Salariés aidants : « Dès mon arrivée dans l’entreprise, ma DRH m’a parlé des dispositifs d’accompagnement »

Comment un employeur peut-il faciliter le quotidien de ses collaborateurs aidants ?

Les aidants développent des soft skills qu'ils peuvent mettre à profit dans le cadre professionnel.
Les aidants développent des soft skills qu'ils peuvent mettre à profit dans le cadre professionnel. © Alexander Raths/stock adobe.com

« J’appelle ma grand-mère maternelle tous les matins, avant de partir au travail, puis le soir en rentrant. En ce moment, je prends aussi de ses nouvelles le midi, car elle est hospitalisée après une fracture du col du fémur. Et puis je viens plus régulièrement lui rendre visite, m’occuper de sa maison et de son chat. La difficulté, c’est qu’elle vit dans le Tarn et que j’habite à Paris, à 700km. Cela nécessite beaucoup d’organisation au quotidien. »

Aurélia Le Baudour, consultante en stratégie digitale à La Mutuelle Générale, fait partie des 11 millions d’aidants que compte la France, selon des chiffres du ministère de l’Economie datant de 2021. Parmi eux, 61% conjuguent cette activité avec un emploi. Une réalité qui devrait concerner une part encore plus importante de la population dans les années à venir, si l’on prend en compte l’augmentation de l’espérance de vie et l’aspiration croissante des personnes âgées à rester le plus longtemps possible à leur domicile.

« Mon employeur a mis des mots sur un phénomène familier »

« En fait, je n’avais pas conscience d’être une salariée aidante avant d’arriver à La Mutuelle Générale, en novembre dernier.

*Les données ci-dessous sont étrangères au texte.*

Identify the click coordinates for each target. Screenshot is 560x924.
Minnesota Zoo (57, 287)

Mon employeur a mis des mots sur un phénomène qui m’était familier, mais que je ne verbalisais pas tel quel, car il n’était pas spécialement abordé dans les entreprises dans lesquelles je travaillais auparavant. »

En plus de venir en aide à sa grand-mère de 94 ans, Aurélia s’occupe aussi de ses voisins de 85 ans, gravement malades et sans enfants : « Au début, je leur rendais de menus services, puis la maladie s’est aggravée. La dame est atteinte de Parkinson. Récemment, elle a eu une phase de paralysie et ne pouvait plus faire aucun geste du quotidien. Elle chutait tout le temps et j’étais la personne qu’on appelait en urgence pour venir la relever. »

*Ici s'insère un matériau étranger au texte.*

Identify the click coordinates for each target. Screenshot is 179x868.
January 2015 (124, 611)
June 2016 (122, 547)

Il y a l’accompagnement au quotidien : les appels, les visites, les allers-retours en train, les prises de rendez-vous médicaux, la gestion des visites à domicile de l’infirmière, du kinésithérapeute, de l’aide-ménagère, les démarches pour médicaliser le logement. Et puis les moments de crise : les brusques pertes d’autonomie, l’aggravation de la maladie, les chutes, les hospitalisations, qui nécessitent un investissement accru, des appels et déplacements plus fréquents, des solutions à trouver rapidement pour s’adapter.

« Il faut se rendre disponible quoi qu’il arrive »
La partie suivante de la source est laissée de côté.